Martín Kohan a veces interviene en mis sueños, y a veces me cuelo en los suyos. Le envío, por este medio, esta “resonancia de columna” de la semana pasada. ¿De quién es mi cuerpo? No mío, naturalmente, porque eso supondría adherir a una teoría del yo y de la propiedad (haberla desarrollado, previamente) completamente liberal, capitalista. Mi cuerpo es de aquellos a quienes amo y de quienes supongo un amor recíproco, aun cuando me esté equivocando en esa suposición.
Un poco por eso, cuando uno muere (mi vida no está en juego, pero la escritura nos obliga a considerar incluso esa circunstancia), el cuerpo (o los restos de él, polvo) queda bajo la responsabilidad de los deudos: lleven mis cenizas a Córdoba (Andalucía), donde fui tan feliz, o a Córdoba (Argentina), donde empezó mi historia.
Mi cuerpo es el efecto de esa compasión universal y de esa beatitud singular y por eso nos duele el abandono de nuestro cuerpo por parte de aquellos que amamos (La Celestina: “¿Por qué te mostraste tan cruel? ¿Por qué me dejaste, cuando yo te había de dejar? ¿Por qué me dejaste penado? ¿Por qué me dejaste, triste y solo, in hac lachrimarum valle?”).

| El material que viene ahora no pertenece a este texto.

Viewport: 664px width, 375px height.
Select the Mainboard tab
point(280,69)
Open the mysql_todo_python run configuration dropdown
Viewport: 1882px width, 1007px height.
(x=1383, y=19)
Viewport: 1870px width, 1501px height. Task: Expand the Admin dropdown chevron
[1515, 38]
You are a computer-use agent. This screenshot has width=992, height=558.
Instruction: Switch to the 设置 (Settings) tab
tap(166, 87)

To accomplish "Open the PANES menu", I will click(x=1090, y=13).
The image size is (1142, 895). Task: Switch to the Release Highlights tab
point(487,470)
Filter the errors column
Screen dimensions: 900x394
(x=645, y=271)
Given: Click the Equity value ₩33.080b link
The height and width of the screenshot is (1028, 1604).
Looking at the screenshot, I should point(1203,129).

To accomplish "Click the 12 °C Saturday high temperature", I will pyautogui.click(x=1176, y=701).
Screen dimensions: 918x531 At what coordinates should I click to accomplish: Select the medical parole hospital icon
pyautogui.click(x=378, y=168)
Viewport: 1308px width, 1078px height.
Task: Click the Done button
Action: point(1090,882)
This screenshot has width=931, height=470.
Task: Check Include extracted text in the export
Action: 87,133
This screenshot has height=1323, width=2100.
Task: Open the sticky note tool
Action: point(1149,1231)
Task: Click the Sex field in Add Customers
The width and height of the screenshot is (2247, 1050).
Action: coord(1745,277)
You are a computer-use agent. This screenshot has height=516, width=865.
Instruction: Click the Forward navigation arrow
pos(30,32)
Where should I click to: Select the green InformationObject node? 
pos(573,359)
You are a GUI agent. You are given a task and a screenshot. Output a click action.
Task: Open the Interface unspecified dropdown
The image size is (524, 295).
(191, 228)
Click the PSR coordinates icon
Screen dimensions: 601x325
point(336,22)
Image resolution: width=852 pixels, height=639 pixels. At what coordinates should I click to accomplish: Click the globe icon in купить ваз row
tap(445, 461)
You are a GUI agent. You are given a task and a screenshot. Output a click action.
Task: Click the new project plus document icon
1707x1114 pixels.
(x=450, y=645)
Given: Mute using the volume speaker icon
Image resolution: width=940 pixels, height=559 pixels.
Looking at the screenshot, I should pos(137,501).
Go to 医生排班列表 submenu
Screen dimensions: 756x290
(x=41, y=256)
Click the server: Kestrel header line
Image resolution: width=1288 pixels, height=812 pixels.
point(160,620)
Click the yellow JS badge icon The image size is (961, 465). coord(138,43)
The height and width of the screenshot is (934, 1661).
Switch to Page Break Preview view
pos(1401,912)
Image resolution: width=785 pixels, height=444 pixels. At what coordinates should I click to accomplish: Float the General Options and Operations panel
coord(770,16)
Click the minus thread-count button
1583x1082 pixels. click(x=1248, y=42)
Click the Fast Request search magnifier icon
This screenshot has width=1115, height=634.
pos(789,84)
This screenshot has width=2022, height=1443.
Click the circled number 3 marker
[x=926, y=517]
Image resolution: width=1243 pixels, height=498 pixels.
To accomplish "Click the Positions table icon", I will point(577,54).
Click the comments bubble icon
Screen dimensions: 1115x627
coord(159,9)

Abandonado por el amor de quienes creíamos que poseían nuestro cuerpo, esos nombres, la carne se deshace, el sentido me abandona, me abismo y el acontecimiento de una vida se desdibuja.
Abandonado por quienes (porque los amo) son los dueños de mi cuerpo, mi cuerpo se vuelve mero territorio de experimentación, laboratorio, campo de batalla, sombra, nada.